Elenco dei dati

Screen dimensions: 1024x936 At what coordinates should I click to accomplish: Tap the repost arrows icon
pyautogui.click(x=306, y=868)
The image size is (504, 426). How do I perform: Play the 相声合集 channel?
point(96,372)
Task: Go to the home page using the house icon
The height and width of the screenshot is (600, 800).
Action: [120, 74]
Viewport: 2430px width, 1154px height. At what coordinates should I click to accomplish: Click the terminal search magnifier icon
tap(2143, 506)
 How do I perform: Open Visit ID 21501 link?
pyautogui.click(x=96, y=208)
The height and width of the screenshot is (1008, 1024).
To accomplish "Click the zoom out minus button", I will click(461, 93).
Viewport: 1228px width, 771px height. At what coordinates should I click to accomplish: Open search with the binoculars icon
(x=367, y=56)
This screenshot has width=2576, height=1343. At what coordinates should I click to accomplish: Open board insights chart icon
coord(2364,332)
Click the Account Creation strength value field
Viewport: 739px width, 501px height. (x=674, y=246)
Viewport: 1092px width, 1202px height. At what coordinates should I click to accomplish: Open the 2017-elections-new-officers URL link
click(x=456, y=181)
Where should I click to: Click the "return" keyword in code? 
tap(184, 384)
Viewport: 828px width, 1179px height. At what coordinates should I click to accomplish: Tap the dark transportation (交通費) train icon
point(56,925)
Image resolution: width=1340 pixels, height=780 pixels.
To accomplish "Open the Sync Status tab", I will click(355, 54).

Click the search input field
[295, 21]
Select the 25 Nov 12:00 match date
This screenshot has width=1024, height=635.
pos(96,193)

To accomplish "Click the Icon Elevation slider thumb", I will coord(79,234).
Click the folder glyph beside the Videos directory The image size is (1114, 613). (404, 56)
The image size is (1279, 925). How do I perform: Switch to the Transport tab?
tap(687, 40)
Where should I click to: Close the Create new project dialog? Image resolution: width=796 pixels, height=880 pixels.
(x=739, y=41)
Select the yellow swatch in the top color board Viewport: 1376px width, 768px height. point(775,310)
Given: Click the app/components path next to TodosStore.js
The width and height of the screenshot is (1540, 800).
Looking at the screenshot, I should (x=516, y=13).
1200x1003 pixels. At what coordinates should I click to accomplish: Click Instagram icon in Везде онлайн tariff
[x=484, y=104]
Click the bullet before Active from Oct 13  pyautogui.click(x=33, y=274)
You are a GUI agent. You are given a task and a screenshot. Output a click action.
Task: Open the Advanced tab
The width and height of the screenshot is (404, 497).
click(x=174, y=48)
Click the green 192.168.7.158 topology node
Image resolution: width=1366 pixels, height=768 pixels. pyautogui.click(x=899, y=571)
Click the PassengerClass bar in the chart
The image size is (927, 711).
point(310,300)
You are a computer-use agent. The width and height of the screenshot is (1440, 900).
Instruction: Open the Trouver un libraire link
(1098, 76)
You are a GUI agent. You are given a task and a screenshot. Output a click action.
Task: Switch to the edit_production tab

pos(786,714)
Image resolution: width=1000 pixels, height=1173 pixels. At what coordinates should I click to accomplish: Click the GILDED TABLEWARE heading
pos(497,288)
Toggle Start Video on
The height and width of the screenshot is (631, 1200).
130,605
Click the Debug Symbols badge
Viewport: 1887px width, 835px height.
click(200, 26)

:: Esercizio ::
Riporta tutte le righe dei record che contengono la stringa "This", tenendo conto della distinzione tra maiuscole e minuscole.

:: Soluzione del compito ::
This screenshot has width=2576, height=1343. At what coordinates should I click to accomplish: Open board insights chart icon
This screenshot has width=1024, height=635.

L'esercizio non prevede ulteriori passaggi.